**What to work on:** Could you rewrite the stretch of data below from the line containing "Screen dimensions: 499x440" through the line containing "click(x=216, y=303)", swapping "eyedropper" for "pipette" and changing nothing else? Leave the pictures out of your answer.
[Entries shown start]
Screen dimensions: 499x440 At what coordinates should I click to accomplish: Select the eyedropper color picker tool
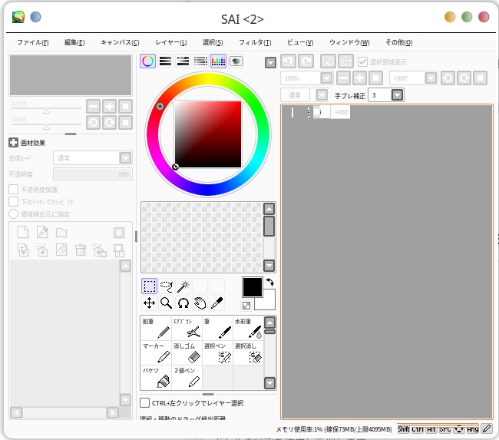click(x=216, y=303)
[Entries shown end]
[Entries shown start]
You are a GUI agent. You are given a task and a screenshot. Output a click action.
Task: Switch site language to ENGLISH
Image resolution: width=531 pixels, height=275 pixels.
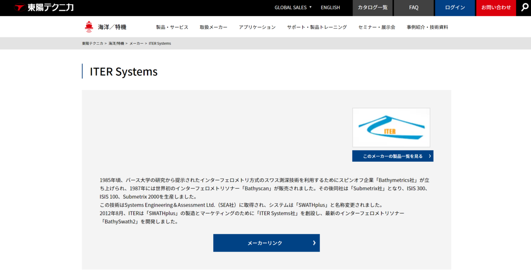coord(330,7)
[Entries shown end]
[Entries shown start]
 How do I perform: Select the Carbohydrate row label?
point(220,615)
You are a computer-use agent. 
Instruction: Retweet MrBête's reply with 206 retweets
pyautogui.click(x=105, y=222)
[Entries shown end]
**Task result:**
Screen dimensions: 499x440 At what coordinates should I click to accomplish: Select the pipette color picker tool
click(x=216, y=303)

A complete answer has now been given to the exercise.